Author: stsp
Date: Wed Feb  1 16:58:50 2012
New Revision: 1239203

URL: http://svn.apache.org/viewvc?rev=1239203&view=rev
Log:
For issue #2487, "mod_dav_svn and locales fail to play nicely together",
add a new configuration option which allows Subversion libraries called
from mod_dav_svn to process UTF-8 strings, instead of just ASCII strings.

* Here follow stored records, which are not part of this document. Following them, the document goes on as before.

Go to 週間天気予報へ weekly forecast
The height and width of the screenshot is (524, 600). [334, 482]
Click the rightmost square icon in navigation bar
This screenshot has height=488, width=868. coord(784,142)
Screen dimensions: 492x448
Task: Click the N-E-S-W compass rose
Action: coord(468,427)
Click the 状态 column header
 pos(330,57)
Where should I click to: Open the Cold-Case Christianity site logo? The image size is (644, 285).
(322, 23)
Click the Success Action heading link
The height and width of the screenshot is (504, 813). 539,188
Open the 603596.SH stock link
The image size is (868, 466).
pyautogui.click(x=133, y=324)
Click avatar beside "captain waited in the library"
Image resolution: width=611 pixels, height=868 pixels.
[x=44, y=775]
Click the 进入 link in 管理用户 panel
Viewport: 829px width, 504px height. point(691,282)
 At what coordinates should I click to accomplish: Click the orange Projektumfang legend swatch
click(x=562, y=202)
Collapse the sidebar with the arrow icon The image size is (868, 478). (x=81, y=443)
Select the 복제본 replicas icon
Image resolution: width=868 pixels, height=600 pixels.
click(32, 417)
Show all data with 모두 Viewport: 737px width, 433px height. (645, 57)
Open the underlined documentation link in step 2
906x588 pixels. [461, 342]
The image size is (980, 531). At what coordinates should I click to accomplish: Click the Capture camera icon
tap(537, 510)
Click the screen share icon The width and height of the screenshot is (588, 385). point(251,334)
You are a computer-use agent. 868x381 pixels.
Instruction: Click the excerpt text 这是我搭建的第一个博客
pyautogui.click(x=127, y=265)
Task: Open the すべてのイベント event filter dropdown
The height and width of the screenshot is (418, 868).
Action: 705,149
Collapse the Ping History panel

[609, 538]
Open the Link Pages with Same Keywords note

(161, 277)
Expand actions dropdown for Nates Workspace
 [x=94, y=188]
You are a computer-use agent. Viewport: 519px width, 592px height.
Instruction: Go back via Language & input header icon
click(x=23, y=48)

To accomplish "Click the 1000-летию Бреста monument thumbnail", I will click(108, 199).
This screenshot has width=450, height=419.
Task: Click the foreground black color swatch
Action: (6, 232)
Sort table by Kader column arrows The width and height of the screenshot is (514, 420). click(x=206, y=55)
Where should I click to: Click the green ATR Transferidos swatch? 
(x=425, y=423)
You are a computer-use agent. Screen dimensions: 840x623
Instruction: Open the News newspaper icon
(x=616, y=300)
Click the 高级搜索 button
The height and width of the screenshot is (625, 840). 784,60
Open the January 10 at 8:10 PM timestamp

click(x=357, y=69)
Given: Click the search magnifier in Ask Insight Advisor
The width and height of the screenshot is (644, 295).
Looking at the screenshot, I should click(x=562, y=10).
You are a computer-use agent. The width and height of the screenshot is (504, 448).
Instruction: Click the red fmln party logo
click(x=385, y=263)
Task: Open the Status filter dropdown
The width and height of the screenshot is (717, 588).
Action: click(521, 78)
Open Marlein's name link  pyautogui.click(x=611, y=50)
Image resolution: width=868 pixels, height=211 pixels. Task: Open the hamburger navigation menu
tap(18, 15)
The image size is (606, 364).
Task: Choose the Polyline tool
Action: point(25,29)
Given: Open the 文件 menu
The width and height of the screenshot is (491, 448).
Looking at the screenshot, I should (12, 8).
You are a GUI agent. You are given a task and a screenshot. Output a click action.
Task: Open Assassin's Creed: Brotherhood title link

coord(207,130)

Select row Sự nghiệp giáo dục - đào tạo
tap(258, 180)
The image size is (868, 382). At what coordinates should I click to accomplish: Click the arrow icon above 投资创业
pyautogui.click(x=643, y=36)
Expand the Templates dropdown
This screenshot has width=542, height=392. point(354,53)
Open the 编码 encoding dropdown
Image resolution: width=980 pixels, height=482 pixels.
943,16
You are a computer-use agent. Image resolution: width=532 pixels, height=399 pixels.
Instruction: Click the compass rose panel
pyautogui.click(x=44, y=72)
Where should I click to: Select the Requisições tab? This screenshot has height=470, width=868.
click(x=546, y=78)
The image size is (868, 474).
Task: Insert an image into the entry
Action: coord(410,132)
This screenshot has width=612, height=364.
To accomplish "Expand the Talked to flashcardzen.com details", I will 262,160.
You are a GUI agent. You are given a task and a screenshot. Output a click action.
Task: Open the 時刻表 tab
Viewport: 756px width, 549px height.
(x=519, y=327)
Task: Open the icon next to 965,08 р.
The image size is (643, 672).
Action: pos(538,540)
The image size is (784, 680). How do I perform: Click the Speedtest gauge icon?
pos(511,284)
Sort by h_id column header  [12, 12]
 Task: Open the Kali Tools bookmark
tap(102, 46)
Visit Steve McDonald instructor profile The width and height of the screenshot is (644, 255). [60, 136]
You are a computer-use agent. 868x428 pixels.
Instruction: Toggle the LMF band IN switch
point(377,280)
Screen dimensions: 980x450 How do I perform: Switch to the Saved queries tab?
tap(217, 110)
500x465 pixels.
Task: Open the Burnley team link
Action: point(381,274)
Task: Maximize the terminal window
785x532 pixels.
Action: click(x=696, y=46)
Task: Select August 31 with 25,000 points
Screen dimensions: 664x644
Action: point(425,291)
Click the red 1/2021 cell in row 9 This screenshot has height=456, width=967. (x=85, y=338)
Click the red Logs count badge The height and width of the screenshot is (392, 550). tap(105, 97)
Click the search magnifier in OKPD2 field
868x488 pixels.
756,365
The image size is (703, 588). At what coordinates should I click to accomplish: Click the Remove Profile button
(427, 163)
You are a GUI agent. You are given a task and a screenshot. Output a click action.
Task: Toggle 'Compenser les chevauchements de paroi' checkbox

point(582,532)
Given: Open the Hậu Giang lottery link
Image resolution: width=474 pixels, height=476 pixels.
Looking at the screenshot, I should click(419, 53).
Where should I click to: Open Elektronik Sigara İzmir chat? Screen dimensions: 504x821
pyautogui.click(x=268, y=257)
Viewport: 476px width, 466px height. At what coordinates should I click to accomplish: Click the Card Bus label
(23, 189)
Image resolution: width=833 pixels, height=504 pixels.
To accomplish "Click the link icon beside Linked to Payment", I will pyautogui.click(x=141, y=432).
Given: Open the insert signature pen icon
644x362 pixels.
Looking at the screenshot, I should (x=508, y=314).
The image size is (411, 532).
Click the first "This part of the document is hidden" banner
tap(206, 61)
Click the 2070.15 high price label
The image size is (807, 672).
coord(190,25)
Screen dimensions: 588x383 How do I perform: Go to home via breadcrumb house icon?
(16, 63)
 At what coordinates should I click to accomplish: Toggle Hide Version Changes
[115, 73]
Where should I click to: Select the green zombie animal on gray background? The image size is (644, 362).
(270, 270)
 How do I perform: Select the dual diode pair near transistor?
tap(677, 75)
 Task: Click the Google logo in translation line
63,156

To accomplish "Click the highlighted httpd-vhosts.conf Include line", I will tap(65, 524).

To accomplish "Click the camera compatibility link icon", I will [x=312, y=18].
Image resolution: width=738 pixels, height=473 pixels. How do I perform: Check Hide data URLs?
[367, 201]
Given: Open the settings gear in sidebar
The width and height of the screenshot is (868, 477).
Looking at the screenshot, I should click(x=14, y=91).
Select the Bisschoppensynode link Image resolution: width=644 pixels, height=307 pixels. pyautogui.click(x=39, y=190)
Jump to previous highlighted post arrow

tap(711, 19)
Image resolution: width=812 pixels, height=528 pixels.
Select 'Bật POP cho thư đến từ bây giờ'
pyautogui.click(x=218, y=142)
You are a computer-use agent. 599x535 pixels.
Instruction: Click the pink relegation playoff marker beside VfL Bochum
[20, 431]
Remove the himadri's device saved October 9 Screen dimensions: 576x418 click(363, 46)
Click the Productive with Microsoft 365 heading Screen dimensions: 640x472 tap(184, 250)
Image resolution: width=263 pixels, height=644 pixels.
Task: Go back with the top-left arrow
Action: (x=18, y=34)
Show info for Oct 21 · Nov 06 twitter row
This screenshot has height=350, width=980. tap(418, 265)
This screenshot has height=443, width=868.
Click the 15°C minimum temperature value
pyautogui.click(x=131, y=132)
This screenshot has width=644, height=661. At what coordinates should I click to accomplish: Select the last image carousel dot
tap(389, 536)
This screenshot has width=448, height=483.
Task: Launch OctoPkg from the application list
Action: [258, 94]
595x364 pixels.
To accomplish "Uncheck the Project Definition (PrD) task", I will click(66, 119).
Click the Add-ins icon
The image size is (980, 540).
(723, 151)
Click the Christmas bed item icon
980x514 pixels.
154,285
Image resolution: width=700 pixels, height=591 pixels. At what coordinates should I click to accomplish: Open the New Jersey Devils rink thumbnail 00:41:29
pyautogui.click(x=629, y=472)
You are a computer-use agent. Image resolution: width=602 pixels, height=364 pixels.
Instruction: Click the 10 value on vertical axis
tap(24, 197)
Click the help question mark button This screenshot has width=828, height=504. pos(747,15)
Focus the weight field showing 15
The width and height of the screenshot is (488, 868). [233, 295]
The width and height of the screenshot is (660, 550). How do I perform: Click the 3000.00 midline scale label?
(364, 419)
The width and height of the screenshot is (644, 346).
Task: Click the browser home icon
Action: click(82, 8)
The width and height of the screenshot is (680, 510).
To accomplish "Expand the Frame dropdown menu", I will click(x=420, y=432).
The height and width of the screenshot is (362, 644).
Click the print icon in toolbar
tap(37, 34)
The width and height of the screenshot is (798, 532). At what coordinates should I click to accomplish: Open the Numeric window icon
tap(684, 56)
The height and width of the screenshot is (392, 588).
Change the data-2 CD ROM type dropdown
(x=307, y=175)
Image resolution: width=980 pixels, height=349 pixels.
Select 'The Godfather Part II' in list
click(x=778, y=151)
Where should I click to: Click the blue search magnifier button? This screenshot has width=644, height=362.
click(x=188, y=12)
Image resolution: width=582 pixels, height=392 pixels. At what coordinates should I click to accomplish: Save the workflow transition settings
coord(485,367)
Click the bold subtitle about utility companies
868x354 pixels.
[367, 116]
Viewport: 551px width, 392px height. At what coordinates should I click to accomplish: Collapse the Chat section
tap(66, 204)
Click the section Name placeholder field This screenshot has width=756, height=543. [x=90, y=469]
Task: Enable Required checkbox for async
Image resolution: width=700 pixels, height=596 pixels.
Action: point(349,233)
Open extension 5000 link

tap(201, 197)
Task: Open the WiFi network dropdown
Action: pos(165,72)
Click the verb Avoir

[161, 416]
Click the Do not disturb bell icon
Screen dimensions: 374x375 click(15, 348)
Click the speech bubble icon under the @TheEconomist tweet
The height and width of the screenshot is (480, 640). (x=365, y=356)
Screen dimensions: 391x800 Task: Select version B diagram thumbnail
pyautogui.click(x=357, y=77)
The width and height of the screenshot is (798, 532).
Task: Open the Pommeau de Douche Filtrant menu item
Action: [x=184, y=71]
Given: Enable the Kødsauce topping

Because httpd is not locale-aware, we cannot assume that a native character
set other than ASCII is present in the environment that mod_dav_svn runs in.
UTF-8 is backward compatible to ASCII, and all paths within Subversion
repositories are already encoded in UTF-8. Thus, we can safely allow UTF-8
without running into character set conversion issues in code called from
mod_dav_svn.

Basic testing shows that httpd is prepared to tolerate non-ASCII characters,
even though it doesn't seem to interpret them. E.g. it logs such characters
as hex codes preceded by a backslash.

The new configuration option is called SVNUseUTF8 and can be set to
"On" or "Off" (the default is "Off"). It is a global option that takes
effect for all repository locations defined in the configuration file.

When the option is "On", files that contain UTF-8 characters in their
names can be processed by the pre-lock hook, hooks are able to write
UTF-8 characters to stdout and stderr, and filesystem paths to Subversion
repositories may contain UTF-8 characters.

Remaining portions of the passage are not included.